What needs to be done: Find each line in the following listing that has the string "screenshot", then state the count and nothing else.

Data supplied:
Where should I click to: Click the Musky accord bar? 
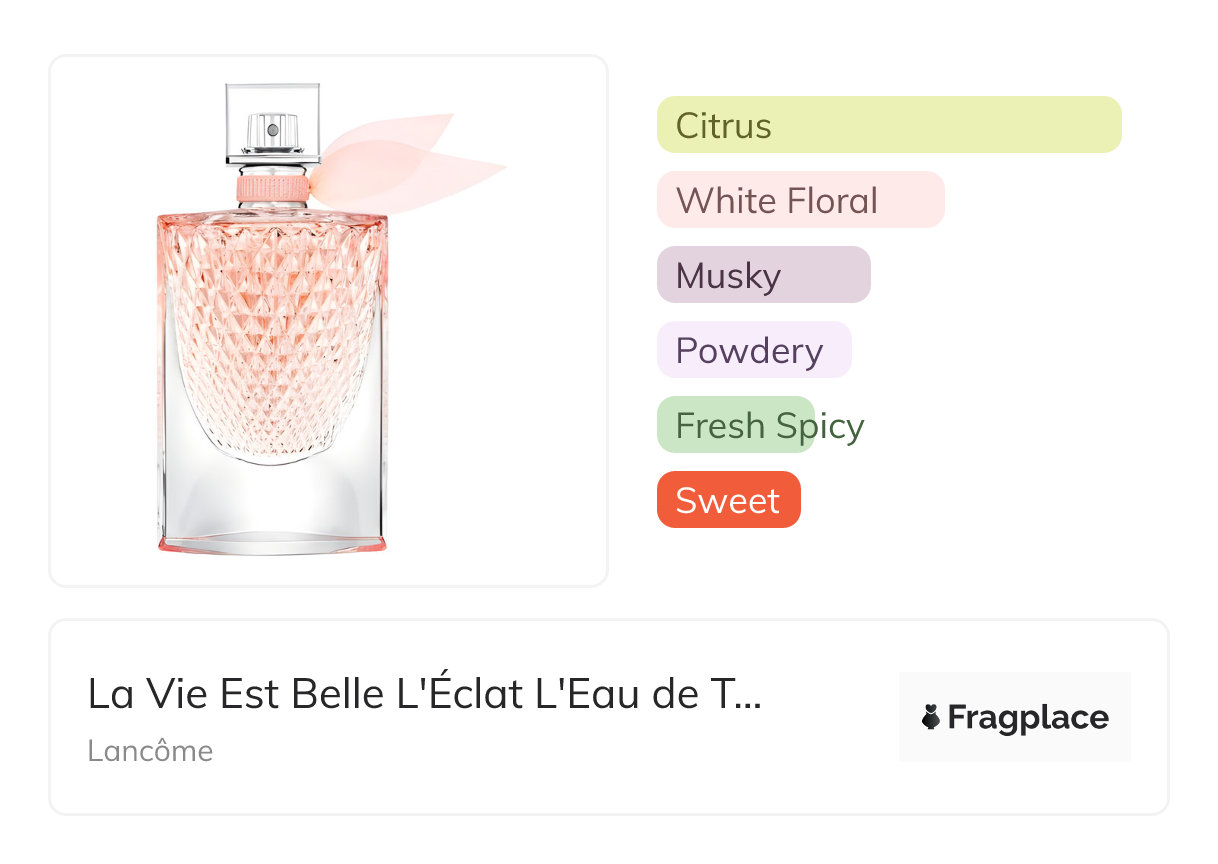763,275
...
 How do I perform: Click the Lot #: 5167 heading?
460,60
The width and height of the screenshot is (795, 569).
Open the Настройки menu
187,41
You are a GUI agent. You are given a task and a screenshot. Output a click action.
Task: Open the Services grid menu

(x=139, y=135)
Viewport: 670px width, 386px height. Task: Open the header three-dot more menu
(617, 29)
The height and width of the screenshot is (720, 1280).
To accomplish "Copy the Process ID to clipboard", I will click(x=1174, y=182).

Solution: 3